** Material shown follows **
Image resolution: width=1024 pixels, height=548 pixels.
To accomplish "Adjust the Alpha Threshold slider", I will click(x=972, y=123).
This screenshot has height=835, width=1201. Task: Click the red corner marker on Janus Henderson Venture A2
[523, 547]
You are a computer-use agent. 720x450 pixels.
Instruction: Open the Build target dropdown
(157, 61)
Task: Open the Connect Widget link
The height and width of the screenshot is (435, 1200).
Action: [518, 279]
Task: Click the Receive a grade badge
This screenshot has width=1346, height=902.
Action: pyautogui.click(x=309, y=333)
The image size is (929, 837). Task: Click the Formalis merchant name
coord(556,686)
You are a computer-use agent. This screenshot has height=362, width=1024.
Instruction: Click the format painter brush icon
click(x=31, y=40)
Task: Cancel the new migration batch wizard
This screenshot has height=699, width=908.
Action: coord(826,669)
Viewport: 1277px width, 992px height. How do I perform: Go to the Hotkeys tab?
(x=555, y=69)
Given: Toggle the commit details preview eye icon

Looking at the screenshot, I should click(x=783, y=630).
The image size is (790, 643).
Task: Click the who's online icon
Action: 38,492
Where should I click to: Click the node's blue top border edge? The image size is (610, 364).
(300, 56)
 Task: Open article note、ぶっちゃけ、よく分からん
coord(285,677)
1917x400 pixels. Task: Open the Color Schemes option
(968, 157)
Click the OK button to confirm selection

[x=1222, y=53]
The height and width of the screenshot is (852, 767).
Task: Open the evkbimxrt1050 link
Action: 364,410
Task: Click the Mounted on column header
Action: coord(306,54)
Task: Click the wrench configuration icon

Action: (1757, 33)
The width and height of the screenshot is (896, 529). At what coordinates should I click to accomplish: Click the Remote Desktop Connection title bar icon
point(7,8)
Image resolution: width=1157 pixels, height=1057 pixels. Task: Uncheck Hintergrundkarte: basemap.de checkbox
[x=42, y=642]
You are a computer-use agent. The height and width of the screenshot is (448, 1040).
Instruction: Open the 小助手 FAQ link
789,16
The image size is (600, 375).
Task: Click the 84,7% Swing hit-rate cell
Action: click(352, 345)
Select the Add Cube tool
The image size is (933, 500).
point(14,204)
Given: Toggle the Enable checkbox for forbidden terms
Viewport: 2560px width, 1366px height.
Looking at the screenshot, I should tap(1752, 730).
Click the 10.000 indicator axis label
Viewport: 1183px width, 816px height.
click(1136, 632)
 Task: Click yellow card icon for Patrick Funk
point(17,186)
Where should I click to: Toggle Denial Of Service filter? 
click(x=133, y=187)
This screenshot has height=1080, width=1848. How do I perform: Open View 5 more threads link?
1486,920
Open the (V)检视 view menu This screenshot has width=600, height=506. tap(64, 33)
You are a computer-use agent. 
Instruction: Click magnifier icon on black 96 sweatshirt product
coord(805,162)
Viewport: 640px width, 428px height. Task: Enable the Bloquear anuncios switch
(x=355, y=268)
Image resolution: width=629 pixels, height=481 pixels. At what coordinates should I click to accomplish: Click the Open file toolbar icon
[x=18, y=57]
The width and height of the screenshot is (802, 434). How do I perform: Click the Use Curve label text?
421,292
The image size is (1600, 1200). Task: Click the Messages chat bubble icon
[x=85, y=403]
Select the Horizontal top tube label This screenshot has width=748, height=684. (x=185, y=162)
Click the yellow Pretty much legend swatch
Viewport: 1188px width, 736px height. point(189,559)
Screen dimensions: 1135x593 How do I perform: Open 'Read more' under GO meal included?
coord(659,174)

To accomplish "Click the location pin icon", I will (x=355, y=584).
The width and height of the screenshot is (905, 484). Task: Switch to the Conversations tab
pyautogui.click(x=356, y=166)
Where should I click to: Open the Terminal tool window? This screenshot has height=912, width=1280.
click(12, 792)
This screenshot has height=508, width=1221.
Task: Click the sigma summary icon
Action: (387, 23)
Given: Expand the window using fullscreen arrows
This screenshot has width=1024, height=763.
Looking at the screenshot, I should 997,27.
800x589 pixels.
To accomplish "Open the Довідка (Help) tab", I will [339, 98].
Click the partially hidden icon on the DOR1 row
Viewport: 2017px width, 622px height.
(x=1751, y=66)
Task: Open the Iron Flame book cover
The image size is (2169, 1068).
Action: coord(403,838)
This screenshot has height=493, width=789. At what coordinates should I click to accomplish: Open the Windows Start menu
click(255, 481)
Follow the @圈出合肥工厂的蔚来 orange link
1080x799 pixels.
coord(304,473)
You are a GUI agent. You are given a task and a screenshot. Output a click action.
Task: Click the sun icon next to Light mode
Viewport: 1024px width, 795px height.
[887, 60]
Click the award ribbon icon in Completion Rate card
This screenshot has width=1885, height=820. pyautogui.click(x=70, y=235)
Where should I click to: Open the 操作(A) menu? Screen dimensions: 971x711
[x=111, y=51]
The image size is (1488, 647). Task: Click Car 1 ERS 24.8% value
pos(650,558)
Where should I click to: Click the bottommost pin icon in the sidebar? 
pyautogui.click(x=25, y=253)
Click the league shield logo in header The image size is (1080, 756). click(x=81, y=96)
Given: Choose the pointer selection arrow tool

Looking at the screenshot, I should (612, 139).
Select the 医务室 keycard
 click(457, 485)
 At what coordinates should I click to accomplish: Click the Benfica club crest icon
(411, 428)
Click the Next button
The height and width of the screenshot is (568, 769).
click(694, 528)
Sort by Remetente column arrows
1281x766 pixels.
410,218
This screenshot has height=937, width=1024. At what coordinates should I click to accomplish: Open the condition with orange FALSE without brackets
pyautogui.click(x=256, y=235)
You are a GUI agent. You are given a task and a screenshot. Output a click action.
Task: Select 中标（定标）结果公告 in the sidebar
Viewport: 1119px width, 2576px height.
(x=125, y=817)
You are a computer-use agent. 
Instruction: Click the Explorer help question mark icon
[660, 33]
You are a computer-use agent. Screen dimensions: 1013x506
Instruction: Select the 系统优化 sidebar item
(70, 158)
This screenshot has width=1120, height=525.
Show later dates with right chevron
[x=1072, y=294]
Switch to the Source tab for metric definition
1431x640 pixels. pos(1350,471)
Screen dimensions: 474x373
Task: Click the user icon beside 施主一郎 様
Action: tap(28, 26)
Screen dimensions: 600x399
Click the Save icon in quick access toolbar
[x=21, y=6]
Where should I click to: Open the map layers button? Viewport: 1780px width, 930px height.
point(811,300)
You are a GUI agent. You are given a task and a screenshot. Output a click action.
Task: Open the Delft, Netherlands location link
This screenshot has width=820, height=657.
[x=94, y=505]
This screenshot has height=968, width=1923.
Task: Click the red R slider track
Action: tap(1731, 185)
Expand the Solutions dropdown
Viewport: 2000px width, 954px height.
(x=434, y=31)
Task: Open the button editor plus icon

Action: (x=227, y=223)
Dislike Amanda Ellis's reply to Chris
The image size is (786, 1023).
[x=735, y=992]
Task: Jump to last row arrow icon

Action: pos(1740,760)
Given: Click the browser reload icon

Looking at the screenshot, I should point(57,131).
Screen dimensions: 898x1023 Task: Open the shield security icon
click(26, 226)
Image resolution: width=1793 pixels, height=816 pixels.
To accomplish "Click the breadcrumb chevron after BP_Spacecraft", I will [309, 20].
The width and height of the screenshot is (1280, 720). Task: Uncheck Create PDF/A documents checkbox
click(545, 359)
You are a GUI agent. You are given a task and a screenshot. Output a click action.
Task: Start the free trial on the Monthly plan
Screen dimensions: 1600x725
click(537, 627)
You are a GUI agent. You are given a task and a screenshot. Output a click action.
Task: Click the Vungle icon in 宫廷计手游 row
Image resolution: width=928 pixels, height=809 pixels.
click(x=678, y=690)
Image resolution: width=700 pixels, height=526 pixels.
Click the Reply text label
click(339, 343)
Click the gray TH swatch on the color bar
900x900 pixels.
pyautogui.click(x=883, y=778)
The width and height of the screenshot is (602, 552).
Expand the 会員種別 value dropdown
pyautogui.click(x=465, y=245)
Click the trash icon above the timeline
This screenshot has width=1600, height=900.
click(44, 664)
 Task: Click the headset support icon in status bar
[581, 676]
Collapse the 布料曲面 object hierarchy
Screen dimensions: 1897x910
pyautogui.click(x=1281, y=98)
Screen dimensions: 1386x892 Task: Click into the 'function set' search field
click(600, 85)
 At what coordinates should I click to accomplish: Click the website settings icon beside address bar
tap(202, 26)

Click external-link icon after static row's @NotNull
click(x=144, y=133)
** End of Material shown **
Every line containing the word "location" must be copied from the material above.

[Response for this exercise]
To accomplish "Click the location pin icon", I will (x=355, y=584).
Task: Open the Delft, Netherlands location link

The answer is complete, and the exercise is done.